Bird brain

There’s a giant tree that towers near a set of north-facing windows in my son’s room on the second floor of our Scottsdale home. A cat tower sits nearby so the family cat, Pinky, can take in the view — which often includes birds flitting between branches.

We often enjoy the sound of birds in the morning as we eat breakfast in a kitchen nook with a large bay window that gives us a bird’s eye view of citrus, pine and assorted desert trees. Sometimes hummingbirds land on nearby plants — but typically they prefer the garden in front of our house.

Our garden — filled at the moment with brightly colored poppies and geraniums — sits under windows for other rooms, making it easy for everyone in the family to watch birds with some regularity. We’re not seasoned bird watchers, but we do enjoy watching families of quail — especially babies lined up behind older birds — as they duck in and out of bushes and shady plants.

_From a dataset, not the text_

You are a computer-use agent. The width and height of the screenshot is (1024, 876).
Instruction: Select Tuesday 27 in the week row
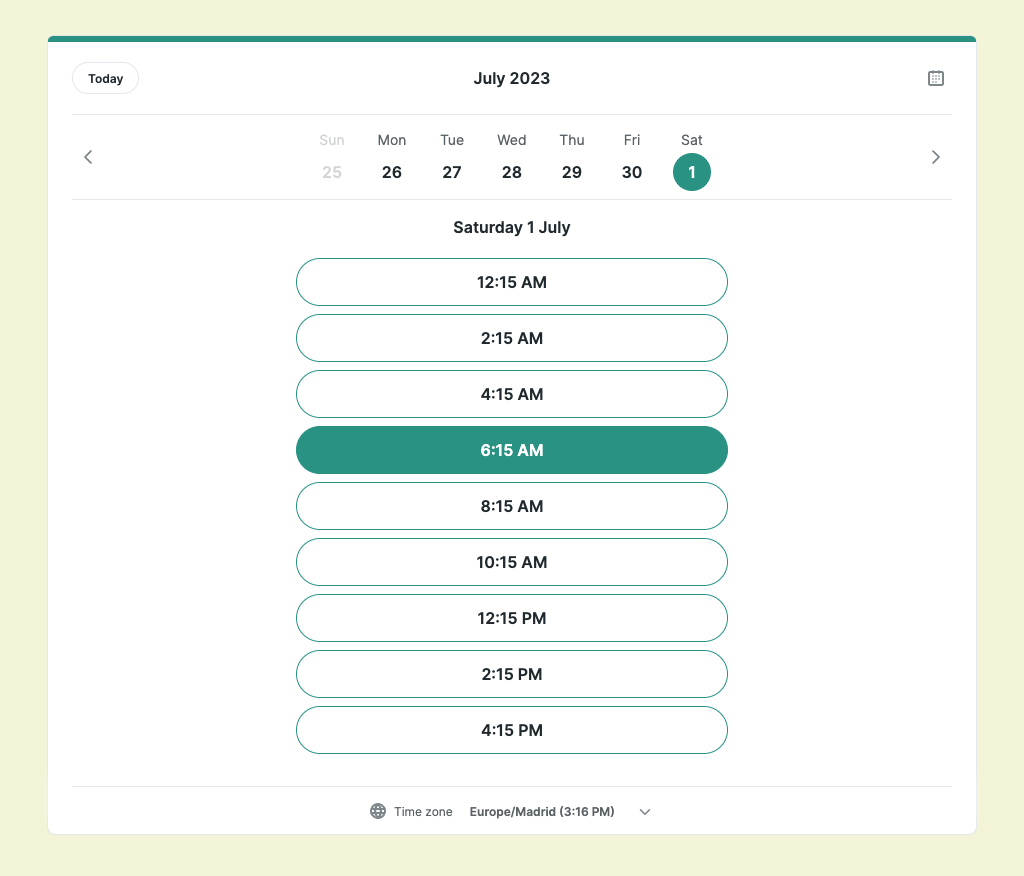tap(452, 171)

One day Christopher and I were looking for something to do. He’s never been much of a sitter, which means television and Nintendo-type gizmos have never held much appeal. Usually we try and get outdoors or at least explore something with an artistic or animal twist of some sort.

We settled on the Nina Mason Pulliam Rio Salado Audubon Center in Phoenix — which features both indoor exhibits and outdoor habitats that are fun for folks of all ages to explore. We took lots of photos that day so we could put together the following slide show to give you a feel for the Center, which you’ll enjoy a whole lot more if you head out exploring with your own kiddos and camera.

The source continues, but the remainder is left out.